## PROBLEM DESCRIPTION
Reproduce verbatim the rows between the line holding "Image resolution: width=1280" and the line holding "I want to click on app-card-label: Plan", inclusive.

## RECORDS PROVIDED

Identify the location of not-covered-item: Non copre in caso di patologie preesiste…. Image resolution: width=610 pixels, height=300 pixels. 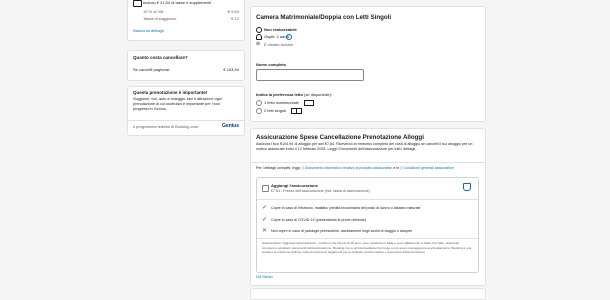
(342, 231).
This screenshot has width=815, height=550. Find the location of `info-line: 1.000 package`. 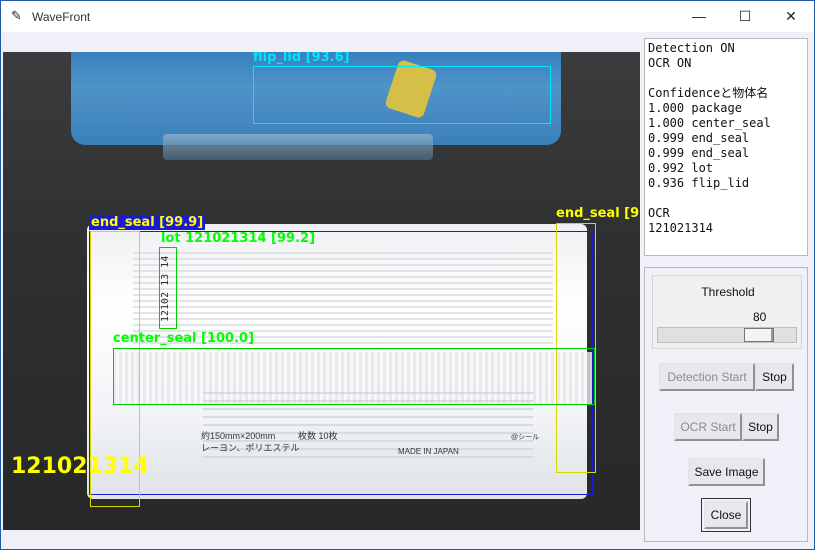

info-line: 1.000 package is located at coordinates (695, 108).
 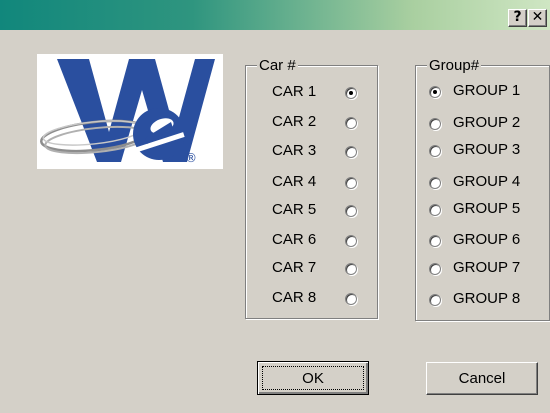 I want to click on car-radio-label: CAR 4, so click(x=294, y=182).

---

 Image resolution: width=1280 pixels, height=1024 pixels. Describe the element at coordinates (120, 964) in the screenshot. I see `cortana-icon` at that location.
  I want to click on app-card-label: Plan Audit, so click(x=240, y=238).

## TASK SOLUTION
 Image resolution: width=1280 pixels, height=1024 pixels. Describe the element at coordinates (120, 964) in the screenshot. I see `cortana-icon` at that location.
  I want to click on app-card-label: Plan Audit, so click(x=240, y=238).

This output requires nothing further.